The most useful feature of the PPA is the division of its resources into Collections, including such categories as “Typographically Unique”—for works including musical notation or unusual diacritics—“Dictionaries,” and “Word Lists.” Users are able to search within a single collection or across them all; each work is marked up as belonging to one or more collections, enabling cross-navigation. This cross-categorization provokes interesting humanistic questions around the fuzzy borders between rhetoric, poetry, and oratory; a work like Samuel Johnson’s Dictionary belongs to both “Dictionaries” and “Literary” Collections, for example. Most broadly, the PPA provides scholars with an invaluable resource for understanding the history (and historical contingency) of concepts like meter and rhyme which have become fundamental to literary studies as a discipline.

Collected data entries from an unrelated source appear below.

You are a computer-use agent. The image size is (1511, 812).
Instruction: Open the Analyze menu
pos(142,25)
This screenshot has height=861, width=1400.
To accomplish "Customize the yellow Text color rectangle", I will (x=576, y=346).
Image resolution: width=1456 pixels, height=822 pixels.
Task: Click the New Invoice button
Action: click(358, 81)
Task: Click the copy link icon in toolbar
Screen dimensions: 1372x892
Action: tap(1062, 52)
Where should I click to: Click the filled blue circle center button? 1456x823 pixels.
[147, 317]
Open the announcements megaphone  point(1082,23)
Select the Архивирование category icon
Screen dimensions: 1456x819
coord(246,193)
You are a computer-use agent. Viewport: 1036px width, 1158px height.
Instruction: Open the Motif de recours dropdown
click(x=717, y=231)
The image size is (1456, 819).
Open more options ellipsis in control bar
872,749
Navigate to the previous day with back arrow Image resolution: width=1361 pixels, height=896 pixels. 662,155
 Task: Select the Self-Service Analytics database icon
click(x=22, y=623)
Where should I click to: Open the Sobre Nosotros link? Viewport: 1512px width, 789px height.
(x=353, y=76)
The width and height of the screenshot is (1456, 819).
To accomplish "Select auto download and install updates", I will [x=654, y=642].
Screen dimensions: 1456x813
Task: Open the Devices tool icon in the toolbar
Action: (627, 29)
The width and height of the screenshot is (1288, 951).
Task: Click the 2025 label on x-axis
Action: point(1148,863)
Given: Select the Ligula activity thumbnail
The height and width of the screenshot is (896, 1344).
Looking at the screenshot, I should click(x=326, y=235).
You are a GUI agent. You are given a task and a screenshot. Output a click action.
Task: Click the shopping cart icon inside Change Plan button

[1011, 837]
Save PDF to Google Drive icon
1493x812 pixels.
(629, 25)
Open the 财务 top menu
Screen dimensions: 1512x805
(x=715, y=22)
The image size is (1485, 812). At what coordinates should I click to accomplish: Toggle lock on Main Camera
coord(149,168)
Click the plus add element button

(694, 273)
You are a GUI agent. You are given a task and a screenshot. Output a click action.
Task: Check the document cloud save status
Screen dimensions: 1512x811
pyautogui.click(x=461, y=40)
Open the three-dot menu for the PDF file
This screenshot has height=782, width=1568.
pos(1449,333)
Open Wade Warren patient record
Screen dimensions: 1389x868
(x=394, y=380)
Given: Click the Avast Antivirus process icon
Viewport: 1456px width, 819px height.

Searching through the archive is simple and rewarding; the team has spent years de-duplicating HathiTrust’s records, and the result is a clear list of texts containing the search terms, without some of the frustrating redundancy of a search in Early English Books Online or Eighteenth-Century Collections Online. The returned citation records can be exported to Zotero. The results also contain a link to the HathiTrust digitized text, and the researcher can view high-quality images as well as OCR-generated text. The PPA’s next step is apparently to work with HathiTrust to create token-based corpora; this will be an exciting development. As it stands, however, the plain-text view of a result is almost always illegible due to OCR errors. Thus, a researcher can read the digitized book, but cannot rely on any kind of transcription. This is probably the biggest weakness of an all-around excellent project, which will more likely affect researchers interested in earlier periods—the quality of the OCR degrades progressively the earlier the text, often due to special characters such as the long s—or researchers who wish to perform computational analyses. However, for scholars of English prosody in the eighteenth and nineteenth centuries in particular, who do not need access to token-based versions of the texts, the PPA is an absolutely invaluable resource for considering the histories of English-language versification.